Many people around the world have hemophilia — 1 in 5,000 boys are born with hemophilia A, the more common form. Standard treatment is intravenous infusion of the missing protein. But in 25 percent of patients with the severe form of hemophilia, the immune system rejects that clotting protein and makes inhibitors that prevent it from working.

To help patients tolerate therapy, doctors try to exhaust the immune system by administering the therapeutic protein intravenously at frequent intervals and for long periods until the body no longer produces inhibitors in response.

That brute force approach works for hemophilia A, but often doesn’t for hemophilia B, in which patients risk death from severe systemic allergic reactions if exposed to the protein used in therapy. In addition, treatment is very expensive. A single round of therapy can cost up to $1 million, including hospitalization charges.

“There have to be better ways to do this,” Herzog said.

One study will investigate how minor chemical changes to viruses that are used as gene therapy vehicles to deliver working copies of malfunctioning genes to the liver, and reduce the chance that the protein produced will be rejected.

“The hope is that you can now treat the disease using less of this virus, so you can deliver more, in a more stealthy manner and make it less likely that the immune system will target cells infected by this virus,” Herzog said.

To find new ways to make the immune system more tolerant of protein therapy, the researchers will focus attention on enlisting the help of certain cells that normally suppress the body’s immune system as a way to prevent autoimmune diseases.

Other key studies include developing ways to administer the clotting factor protein orally in an effort to build immune tolerance before patients are in need of therapy.

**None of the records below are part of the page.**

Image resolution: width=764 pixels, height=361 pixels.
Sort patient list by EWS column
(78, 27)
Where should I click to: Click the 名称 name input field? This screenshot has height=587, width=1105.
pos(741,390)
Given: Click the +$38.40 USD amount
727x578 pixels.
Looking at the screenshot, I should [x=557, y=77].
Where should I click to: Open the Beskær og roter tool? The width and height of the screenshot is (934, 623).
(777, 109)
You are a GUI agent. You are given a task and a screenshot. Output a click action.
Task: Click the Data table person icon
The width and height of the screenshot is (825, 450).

“New and safer ways to deliver therapy would be far more welcome than what we’re doing now,” said Vishwas Sakhalkar, M.D., director of benign hematology in the division of pediatric hematology/oncology, who treats patients with hemophilia and other blood disorders. “Patients, their families, caregivers and doctors will embrace those advances, after seeing all that patients have to go through now for treatment.”